Elle se lava en dernier – enfin, à part Roger. On pouvait tirer un rideau de douche à hauteur d’épaules autour du petit baquet, mais les autres ne l’avaient pas fait, alors elle ne le fit pas non plus, malgré les regards en coin, un peu gênants, de John et du docteur. Elle se lava consciencieusement, à l’éponge, sa peau propre frémissant agréablement au moindre souffle d’air. Et puis c’était une vision plutôt glorieuse que celle de tous ces corps nus, rougeauds, accrochés sur cette paroi qui se dressait à plusieurs milliers de mètres au-dessus d’eux et autant en dessous. Ajoutez à ça la roche sculptée par un inextricable réseau de canyons, Olympus Mons qui semblait crever le dôme du ciel, à l’ouest, et le soleil rouge sang sur le point de se coucher derrière… force était à Eileen d’admettre que ce Roger savait choisir le site de ses campements. (Un dernier coup d’éponge, le dos tourné, le rideau en partie tiré, et, encore tout mouillé, il enfila ses fringues, donnant le signal du rhabillage à tout le groupe.) Le panorama était vraiment sublime, comme celui de tous leurs autres campements, d’ailleurs. Le sublime : sentir, par tous ses sens, qu’on était en danger quand on savait qu’on ne l’était pas. Telle était plus ou moins la définition qu’en donnait Burke. Elle collait pratiquement à chaque instant de ces journées, de l’aube au crépuscule. Mais ça pouvait devenir lassant, à force. Le sublime n’était pas le beau, après tout, et ce n’était pas une vie de se sentir perpétuellement en danger.
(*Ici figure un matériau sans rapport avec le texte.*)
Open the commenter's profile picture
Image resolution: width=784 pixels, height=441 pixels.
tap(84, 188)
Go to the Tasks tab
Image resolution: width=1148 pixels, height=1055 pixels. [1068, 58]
Mais au coucher du soleil, sous la tente, cette appréhension pouvait être voluptueuse : sa peau nue, le paysage nu, monstrueux ; le lento du dernier quatuor à cordes de Beethoven, qu’Ivan passait tous les soirs, cette ultime sérénité dans l’agonie du soleil couchant…
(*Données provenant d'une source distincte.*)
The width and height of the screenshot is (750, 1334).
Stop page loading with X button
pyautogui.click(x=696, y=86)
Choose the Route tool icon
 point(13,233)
Cheryl leur lut un passage de son compagnon de tous les instants, Si Wang Wei avait vécu sur Mars :
C’était un joli passage, se dit Eileen, surtout grâce aux éléments spécifiquement humains du paysage. Elle se rhabilla, comme les autres, fouilla dans son tiroir personnel du chariot en tournant ostensiblement le dos à John Nobleton. Puis ils se mirent à préparer le dîner. Pendant plus d’une heure après que le soleil eut disparu derrière Olympus Mons, le ciel resta clair ; rose à l’ouest, virant au noir d’encre à l’est. Ils firent la cuisine et mangèrent dans cette lumière. Le menu, choisi par Roger, se composait d’un ragoût de légumes avec du pain frais, un genre de baguette, et du café. La plupart d’entre eux coupaient la fréquence commune pendant de longs moments de la journée, et comme ils n’exploraient pas tous les mêmes canyons latéraux en montant, ils discutaient maintenant de ce qu’ils avaient vu. Le canyon principal qu’ils suivaient était le lit asséché d’un cours d’eau formé par des inondations soudaines dévalant une petite ligne de faille dans un vaste plateau incliné. D’après Roger, il était relativement jeune. Ça voulait tout de même dire deux milliards d’années, mais c’était beaucoup moins ancien que la plupart des canyons forés par le ravinement de l’eau de Mars. L’érosion éolienne et les merveilles erratiques provoquées par les bombardements volcaniques d’Olympus Mons fournissaient aux membres de l’expédition des quantités de sujets de discussion : les plages en terrasse de lacs depuis longtemps disparus, les chenaux sinueux, les bombes de lave en forme de larmes géantes, ou dont les couleurs faisaient soupçonner la présence de certains gaz dans l’atmosphère… Cette dernière chose, plus le fait que ces canyons avaient été sculptés par l’eau, suscitait évidemment toutes sortes de spéculations sur l’éventuelle présence de vie sur Mars dans un lointain passé. De plus, l’eau courante et les résiliences de la roche avaient créé des formes assez fantastiques pour faire penser à des créations artistiques extraterrestres. Ils parlaient donc, avec l’enthousiasme et la liberté que seuls les amateurs semblent pouvoir apporter au débat : des aréologues de journaux du dimanche, se disait Eileen. Il n’y avait pas un seul vrai scientifique parmi eux ; elle était ce qui y ressemblait le plus et elle ne possédait que des rudiments d’aréologie. Elle suivait néanmoins la conversation avec intérêt.